Future bright for commercial PC market - Canalys

Despite an overall market slump in desktop sales, demand for PCs from businesses is on the up

Businesses are bucking the trend of the ailing PC market, according to Canalys, which said XP migration is fuelling commercial demand.

According to the market watcher's latest figures, the overall PC market - including tablets - grew 17.9 per cent annually in the final quarter of 2013. Tablet sales rocketed 65.2 per cent year on year to 76.3m units and made up nearly half (48.3 per cent) of the total market.

But it was a bleak picture for the market discarding tablet shipments, as the number of traditional PC units that shipped fell 6.9 per cent compared with a year ago, with every global region posting a decline.

Just last week, analyst Context said that strong business PC sales will be a feature of 2014, and Canalys agreed.

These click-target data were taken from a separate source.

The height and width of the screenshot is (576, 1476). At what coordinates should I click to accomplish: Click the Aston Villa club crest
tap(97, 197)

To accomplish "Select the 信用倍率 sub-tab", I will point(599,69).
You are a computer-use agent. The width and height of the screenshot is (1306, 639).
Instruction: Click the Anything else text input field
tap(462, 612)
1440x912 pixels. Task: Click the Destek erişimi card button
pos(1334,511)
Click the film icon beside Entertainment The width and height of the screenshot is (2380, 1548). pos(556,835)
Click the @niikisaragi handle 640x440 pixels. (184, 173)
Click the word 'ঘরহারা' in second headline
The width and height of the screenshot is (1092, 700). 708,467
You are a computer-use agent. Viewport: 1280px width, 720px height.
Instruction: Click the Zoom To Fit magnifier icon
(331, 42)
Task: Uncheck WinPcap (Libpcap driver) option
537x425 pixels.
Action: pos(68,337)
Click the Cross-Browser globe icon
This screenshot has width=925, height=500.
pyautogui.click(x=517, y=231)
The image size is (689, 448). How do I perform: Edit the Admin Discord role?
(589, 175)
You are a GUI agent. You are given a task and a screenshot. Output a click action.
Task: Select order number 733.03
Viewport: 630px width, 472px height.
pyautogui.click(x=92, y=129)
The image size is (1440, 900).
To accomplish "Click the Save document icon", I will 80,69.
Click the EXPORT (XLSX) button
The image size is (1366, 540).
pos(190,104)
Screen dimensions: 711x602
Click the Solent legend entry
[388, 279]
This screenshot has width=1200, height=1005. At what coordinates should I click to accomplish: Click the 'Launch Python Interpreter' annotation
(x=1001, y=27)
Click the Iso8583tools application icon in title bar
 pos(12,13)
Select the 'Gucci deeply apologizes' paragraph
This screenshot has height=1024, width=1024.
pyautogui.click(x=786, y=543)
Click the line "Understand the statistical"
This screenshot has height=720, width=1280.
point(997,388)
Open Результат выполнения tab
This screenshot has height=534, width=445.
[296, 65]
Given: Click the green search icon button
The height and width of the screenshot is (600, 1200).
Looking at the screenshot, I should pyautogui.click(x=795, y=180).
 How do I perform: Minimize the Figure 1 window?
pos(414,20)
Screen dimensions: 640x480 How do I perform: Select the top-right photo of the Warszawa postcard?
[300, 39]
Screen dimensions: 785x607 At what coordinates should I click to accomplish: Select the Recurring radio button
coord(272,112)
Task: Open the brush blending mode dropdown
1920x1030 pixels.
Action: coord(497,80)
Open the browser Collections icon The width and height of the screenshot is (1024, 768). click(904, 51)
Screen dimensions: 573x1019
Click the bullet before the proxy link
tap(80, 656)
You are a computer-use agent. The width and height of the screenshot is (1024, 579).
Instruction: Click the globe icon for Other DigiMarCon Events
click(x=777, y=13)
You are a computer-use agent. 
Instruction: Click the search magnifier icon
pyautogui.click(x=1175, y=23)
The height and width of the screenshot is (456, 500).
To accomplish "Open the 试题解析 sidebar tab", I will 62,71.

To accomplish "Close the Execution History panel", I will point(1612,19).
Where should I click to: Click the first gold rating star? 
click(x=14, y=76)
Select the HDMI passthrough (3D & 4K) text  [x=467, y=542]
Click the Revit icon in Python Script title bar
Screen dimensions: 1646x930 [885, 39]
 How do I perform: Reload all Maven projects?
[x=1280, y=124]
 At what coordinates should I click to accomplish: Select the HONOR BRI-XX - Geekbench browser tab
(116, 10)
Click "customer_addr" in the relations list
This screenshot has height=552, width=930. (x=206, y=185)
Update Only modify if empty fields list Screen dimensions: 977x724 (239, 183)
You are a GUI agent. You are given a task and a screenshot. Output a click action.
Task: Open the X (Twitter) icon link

"Commercial demand for PCs is improving as businesses face up to the need to migrate from Windows XP," it said.

"But Windows 8 will not be a major beneficiary as many businesses will take the safer option of moving to Windows 7. This provides an opportunity for vendors with strong enterprise sales and an established B2B channel in 2014."

Apple led the PC market last quarter, taking a 19.5 per cent share after shipping 30.9m units - more than two thirds of which were iPads.

Lenovo clung on to second place, taking an 11.8 per cent market share after a strong EMEA performance made up for a disappointing quarter in its core Chinese market.

"Worldwide, Lenovo shipped three times as many tablets in Q4 as HP and Dell combined, or two and a half times when excluding China," said Canalys analyst James Wang.

"Lenovo still has the potential to grow its global notebook shipments and has emerged as a challenger in the tablet space."